What the task asks: Go line by line through the data and copy those with the word "left".

[Opening Input material section]

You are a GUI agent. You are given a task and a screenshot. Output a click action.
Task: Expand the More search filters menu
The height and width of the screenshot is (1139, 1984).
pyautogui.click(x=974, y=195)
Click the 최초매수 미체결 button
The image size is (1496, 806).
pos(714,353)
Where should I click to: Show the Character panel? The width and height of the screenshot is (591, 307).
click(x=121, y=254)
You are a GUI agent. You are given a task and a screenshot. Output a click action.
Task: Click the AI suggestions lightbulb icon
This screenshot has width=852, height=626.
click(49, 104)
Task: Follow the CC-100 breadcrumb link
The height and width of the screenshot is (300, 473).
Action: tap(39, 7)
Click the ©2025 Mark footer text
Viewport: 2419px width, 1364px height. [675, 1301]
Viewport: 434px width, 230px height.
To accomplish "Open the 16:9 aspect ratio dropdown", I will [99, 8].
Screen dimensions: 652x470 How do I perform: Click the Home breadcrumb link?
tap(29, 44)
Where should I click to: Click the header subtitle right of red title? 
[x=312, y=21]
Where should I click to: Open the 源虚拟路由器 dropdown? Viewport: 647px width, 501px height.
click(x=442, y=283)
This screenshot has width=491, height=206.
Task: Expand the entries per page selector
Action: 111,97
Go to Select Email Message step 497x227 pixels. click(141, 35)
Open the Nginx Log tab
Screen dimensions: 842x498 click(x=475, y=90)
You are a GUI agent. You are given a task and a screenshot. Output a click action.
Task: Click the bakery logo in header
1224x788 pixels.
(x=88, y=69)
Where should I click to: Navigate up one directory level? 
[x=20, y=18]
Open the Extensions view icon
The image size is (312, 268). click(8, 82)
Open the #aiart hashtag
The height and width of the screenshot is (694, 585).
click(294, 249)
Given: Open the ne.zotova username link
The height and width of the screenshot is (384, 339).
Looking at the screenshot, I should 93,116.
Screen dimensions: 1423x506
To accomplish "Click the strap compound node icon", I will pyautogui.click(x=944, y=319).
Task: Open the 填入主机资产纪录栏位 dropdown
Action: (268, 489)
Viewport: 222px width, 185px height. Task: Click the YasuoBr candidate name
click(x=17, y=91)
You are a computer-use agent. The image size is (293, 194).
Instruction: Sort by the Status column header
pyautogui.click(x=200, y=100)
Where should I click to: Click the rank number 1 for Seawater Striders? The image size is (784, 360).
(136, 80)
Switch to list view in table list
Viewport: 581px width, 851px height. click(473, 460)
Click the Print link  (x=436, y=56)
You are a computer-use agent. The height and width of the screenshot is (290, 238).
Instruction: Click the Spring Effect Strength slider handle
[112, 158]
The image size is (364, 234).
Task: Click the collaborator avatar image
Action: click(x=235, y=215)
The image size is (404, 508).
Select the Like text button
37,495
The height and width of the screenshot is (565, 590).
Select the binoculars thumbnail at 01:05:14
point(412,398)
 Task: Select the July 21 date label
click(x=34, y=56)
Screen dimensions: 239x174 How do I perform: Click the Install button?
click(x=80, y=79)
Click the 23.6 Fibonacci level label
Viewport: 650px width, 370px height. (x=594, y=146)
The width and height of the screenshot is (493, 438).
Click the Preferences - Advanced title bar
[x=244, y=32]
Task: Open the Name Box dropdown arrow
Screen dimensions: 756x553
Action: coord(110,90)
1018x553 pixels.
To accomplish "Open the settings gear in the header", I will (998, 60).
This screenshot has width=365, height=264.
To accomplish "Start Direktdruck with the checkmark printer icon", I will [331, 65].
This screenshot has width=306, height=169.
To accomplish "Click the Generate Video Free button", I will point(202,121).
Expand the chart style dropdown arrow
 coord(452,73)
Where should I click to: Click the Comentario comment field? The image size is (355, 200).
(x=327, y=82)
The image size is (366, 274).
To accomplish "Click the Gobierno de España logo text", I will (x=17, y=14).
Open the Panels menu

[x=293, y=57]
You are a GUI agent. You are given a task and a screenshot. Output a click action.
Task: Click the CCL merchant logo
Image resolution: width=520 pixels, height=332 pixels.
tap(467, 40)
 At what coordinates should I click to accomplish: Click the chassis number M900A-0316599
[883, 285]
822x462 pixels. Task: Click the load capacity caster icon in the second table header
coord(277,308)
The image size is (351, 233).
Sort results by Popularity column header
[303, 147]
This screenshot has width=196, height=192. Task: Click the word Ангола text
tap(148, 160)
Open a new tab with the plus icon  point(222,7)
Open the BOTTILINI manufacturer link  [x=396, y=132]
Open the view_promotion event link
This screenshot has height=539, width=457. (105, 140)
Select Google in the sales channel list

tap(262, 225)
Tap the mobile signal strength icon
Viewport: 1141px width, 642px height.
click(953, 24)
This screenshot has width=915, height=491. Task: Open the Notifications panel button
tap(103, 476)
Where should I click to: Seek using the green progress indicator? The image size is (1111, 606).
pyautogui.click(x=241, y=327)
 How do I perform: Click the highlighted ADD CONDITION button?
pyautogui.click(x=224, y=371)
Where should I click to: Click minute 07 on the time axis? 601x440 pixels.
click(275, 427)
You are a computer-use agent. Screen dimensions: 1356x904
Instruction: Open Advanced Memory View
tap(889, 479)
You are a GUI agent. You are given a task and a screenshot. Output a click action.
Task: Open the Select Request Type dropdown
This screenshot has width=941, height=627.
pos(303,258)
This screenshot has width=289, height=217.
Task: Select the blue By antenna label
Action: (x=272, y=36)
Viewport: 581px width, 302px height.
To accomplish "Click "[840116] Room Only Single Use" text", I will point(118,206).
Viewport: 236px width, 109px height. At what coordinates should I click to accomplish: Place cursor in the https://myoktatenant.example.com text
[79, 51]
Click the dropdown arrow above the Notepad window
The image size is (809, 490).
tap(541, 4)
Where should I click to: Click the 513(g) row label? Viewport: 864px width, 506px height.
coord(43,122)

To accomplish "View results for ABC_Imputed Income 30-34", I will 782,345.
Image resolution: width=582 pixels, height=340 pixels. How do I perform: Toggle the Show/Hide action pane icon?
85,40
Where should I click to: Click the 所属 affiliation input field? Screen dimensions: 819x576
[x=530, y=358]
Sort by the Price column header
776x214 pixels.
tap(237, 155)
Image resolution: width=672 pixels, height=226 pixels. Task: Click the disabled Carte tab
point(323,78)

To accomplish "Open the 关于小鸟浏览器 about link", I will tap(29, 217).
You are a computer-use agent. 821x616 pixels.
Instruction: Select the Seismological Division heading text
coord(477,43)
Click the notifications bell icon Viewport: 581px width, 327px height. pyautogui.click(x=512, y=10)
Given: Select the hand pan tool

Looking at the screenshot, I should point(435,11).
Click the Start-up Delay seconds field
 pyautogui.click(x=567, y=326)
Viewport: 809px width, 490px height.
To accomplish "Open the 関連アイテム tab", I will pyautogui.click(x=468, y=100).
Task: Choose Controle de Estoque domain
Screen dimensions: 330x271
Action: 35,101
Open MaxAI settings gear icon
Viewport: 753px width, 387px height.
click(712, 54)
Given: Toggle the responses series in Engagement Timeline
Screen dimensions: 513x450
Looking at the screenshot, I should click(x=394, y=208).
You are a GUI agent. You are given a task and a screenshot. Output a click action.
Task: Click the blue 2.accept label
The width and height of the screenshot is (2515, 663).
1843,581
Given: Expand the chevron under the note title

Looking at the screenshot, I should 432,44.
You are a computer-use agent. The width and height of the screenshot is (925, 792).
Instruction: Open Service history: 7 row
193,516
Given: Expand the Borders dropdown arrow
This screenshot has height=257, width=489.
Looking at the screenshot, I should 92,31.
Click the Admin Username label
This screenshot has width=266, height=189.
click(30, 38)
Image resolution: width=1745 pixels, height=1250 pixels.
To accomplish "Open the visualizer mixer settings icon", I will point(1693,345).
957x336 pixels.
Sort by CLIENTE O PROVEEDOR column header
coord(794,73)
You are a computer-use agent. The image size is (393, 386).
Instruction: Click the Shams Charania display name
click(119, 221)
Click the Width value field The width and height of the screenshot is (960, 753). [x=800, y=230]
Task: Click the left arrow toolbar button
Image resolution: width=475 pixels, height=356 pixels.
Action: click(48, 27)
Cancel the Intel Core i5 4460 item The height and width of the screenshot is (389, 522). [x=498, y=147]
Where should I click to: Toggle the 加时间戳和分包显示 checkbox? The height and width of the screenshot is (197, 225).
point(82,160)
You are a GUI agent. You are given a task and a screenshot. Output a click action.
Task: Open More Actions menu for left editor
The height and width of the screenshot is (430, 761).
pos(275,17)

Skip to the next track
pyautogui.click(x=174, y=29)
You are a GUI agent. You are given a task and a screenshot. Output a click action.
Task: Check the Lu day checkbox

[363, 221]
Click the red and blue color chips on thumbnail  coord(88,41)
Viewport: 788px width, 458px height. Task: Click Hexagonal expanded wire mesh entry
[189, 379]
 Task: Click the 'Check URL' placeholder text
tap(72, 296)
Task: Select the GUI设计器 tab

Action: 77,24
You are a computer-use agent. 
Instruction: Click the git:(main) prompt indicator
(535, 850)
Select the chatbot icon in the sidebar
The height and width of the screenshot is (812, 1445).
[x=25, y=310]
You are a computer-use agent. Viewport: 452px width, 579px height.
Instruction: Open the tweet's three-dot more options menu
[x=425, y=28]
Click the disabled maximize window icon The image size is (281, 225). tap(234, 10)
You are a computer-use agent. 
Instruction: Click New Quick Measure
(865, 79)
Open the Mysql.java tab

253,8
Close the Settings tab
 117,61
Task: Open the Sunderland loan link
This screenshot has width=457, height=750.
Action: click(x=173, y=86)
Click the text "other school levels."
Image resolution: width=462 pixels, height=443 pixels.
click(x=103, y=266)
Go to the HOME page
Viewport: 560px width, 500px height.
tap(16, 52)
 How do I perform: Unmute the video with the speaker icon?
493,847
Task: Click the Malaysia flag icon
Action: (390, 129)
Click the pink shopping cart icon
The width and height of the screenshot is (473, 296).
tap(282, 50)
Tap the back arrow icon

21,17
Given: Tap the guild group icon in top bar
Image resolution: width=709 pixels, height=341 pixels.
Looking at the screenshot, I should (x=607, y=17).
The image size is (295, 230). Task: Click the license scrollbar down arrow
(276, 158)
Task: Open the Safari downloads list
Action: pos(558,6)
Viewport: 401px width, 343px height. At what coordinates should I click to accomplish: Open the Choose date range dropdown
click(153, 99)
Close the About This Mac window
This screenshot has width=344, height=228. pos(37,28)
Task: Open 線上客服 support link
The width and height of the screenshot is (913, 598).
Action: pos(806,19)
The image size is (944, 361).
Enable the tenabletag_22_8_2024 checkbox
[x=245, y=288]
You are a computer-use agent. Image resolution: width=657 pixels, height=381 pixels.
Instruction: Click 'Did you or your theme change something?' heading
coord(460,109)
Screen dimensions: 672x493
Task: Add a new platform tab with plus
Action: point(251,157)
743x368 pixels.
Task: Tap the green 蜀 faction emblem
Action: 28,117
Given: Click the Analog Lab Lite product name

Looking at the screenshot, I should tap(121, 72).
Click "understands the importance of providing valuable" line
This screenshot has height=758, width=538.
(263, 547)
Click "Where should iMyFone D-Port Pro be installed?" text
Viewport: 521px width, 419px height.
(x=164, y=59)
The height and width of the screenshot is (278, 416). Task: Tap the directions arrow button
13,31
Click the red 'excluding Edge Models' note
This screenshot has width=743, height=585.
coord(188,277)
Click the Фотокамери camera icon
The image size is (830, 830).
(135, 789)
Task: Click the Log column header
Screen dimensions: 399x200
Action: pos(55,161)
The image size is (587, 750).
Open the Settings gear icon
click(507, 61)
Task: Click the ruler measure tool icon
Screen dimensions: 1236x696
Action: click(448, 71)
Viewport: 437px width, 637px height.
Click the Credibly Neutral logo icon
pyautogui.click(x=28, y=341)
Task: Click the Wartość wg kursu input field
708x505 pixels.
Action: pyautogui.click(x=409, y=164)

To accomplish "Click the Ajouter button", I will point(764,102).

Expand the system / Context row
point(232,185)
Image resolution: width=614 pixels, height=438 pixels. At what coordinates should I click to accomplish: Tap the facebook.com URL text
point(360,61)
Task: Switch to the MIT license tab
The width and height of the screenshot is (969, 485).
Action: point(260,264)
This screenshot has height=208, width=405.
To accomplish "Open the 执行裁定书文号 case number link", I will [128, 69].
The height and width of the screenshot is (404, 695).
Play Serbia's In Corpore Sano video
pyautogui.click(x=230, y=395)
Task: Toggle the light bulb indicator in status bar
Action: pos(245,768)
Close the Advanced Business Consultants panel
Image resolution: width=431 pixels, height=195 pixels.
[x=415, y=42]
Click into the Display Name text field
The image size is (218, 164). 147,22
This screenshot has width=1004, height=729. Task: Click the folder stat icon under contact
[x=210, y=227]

[Closing Input material section]

Answer for the task:
Task: Click the left arrow toolbar button
Task: Open More Actions menu for left editor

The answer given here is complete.